Drop a video here
or click to choose
processed in your browser · never uploaded
Pick a video and pull out still frames at a fixed interval — save one or all as PNG/JPEG.
Extract still frames from a video file (MP4, WebM, MOV, and more) at a fixed interval — entirely in your browser. Whether you want a single still for a thumbnail, a strip of consecutive frames to inspect a motion, or a batch of captures for a document, you can do it without manually playing, pausing and screenshotting, and without an upload-required website. It is simple: drop (or click to choose) a video and the source clip appears, then use the start and end sliders to pick the range, choose the interval (how many seconds between each frame), the maximum width, and the format (PNG or JPEG), and press 'Extract frames'. The frames appear as a grid of timestamped thumbnails — click any one to save just that image, or press 'Download all (ZIP)' to get every frame in a single ZIP. A shorter interval pulls out more frames. If that would produce too many, the count is automatically capped so the page doesn't get bogged down. PNG is lossless; JPEG is smaller and suits photographic footage. All processing happens inside your browser — the video is never sent to any server or API, so it's safe to use even where uploading files is not allowed.
How to use
- Load a video by dropping it or clicking to choose (nothing is uploaded).
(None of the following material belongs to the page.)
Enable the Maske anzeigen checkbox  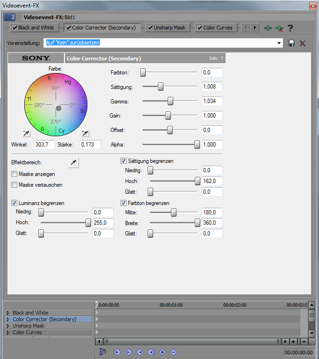click(x=14, y=174)
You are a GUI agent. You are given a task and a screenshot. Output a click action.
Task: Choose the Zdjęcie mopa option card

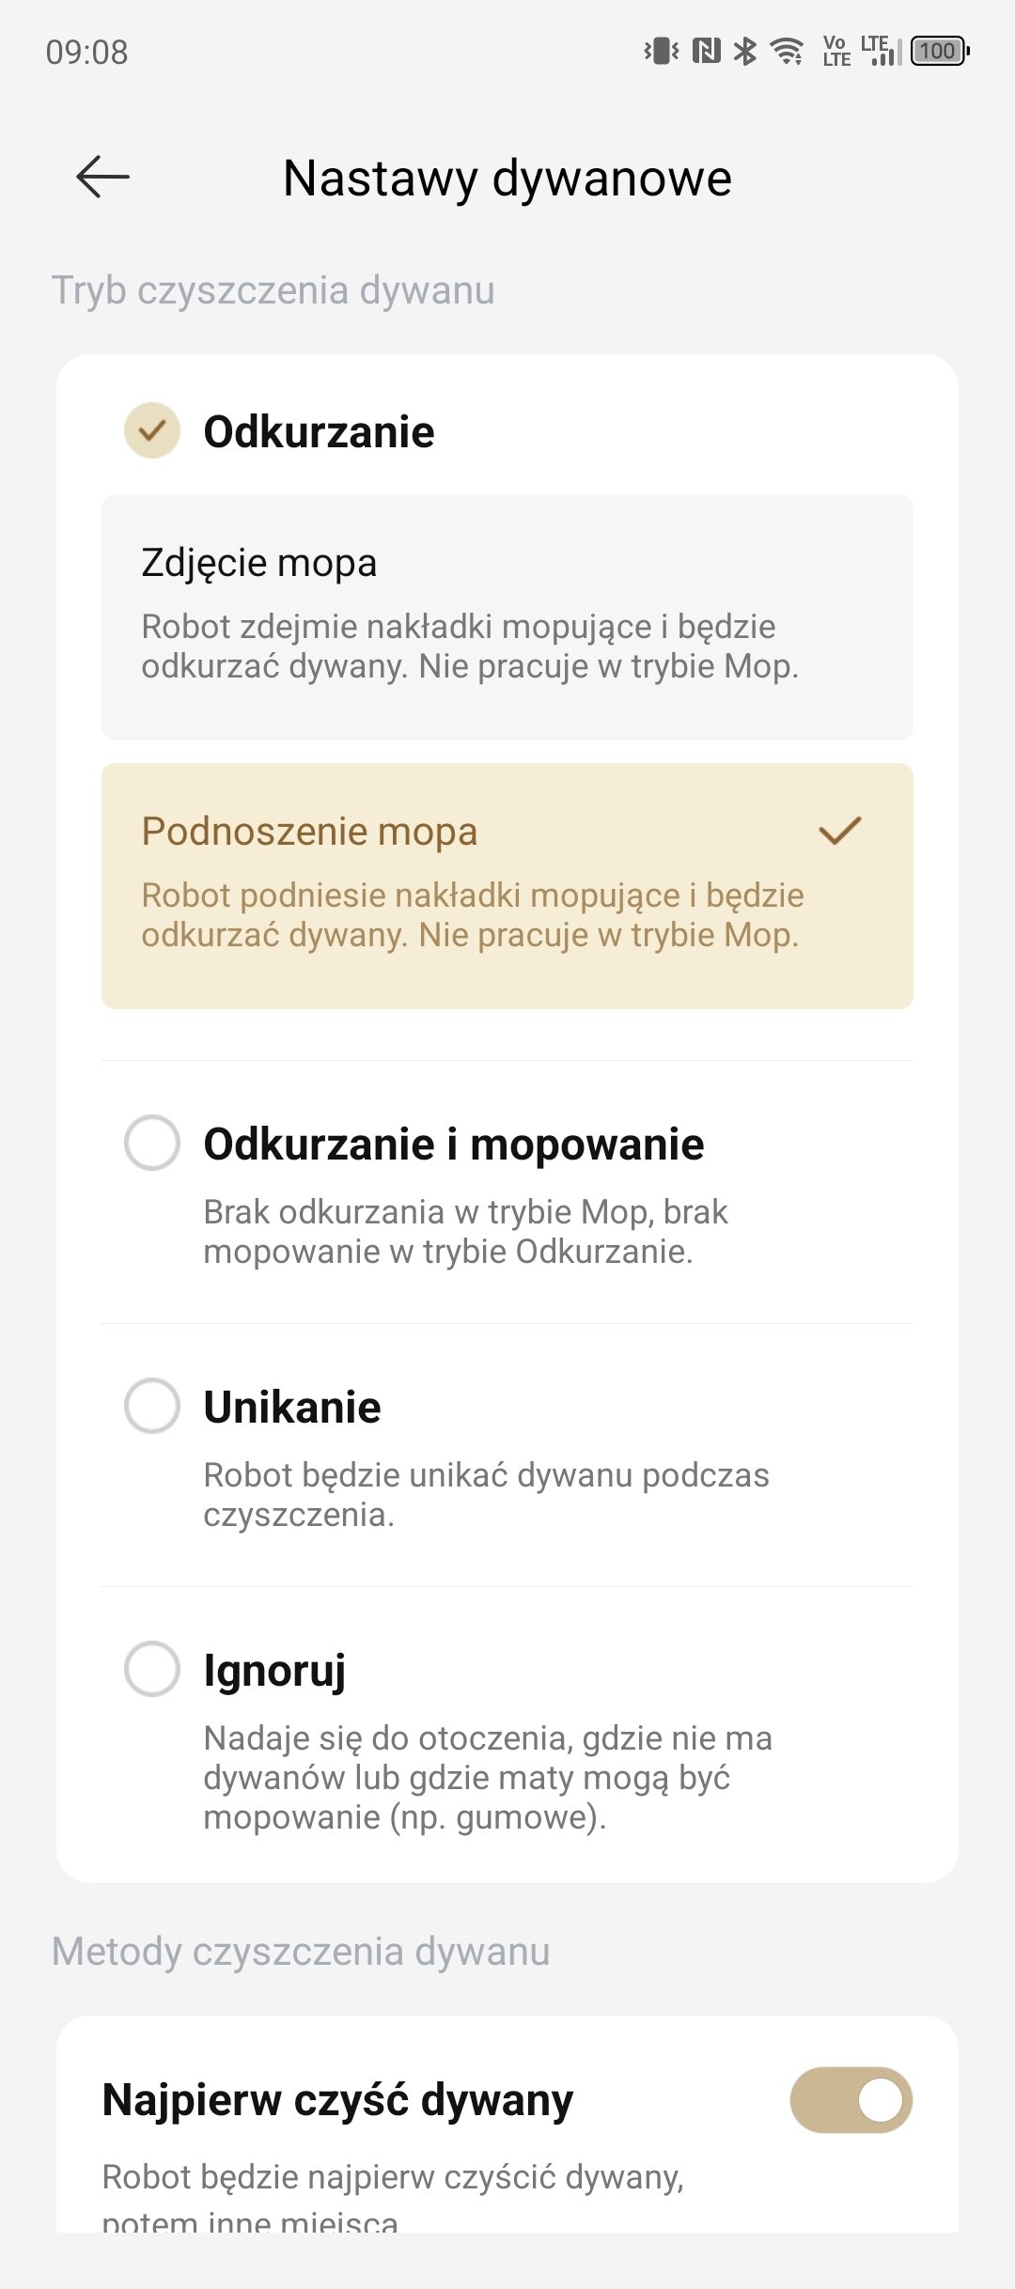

- Set the range with the start/end sliders, pick interval, max width and format, then press 'Extract frames'.
- Click a thumbnail to save it, or press 'Download all (ZIP)' to save every frame.
FAQ
Is my video uploaded anywhere?
No. Loading, extracting frames, and building the images/ZIP all happen inside your browser. The video is never sent to any server or API — everything stays on your device, so it's safe to use even in workplaces or schools that block cloud tools.
Which video formats are supported?
Any video your browser can play (typically MP4, WebM, MOV, and similar) can be loaded. Frames are pulled through the browser's built-in player, so formats or codecs your browser can't play are not supported — in that case, convert the video to another format first.
Should I choose PNG or JPEG?
PNG is lossless and best for captures with text, diagrams or crisp UI. JPEG is lossy but produces smaller files and suits photographic, real-world footage. Pick whichever matches your use.
How do I choose the interval?
It sets how finely you sample. A shorter interval pulls out more frames but produces more files. For a single still, narrow the range; to inspect continuous motion, use around 0.2–0.5 s. If the count would be too high it is automatically capped.
How can I tell which frame is which?
Each thumbnail shows the timestamp of where it sits in the video, and the saved filename includes an index and time (e.g. frame-003_1.50s.png), so you can keep the order and positions straight afterwards.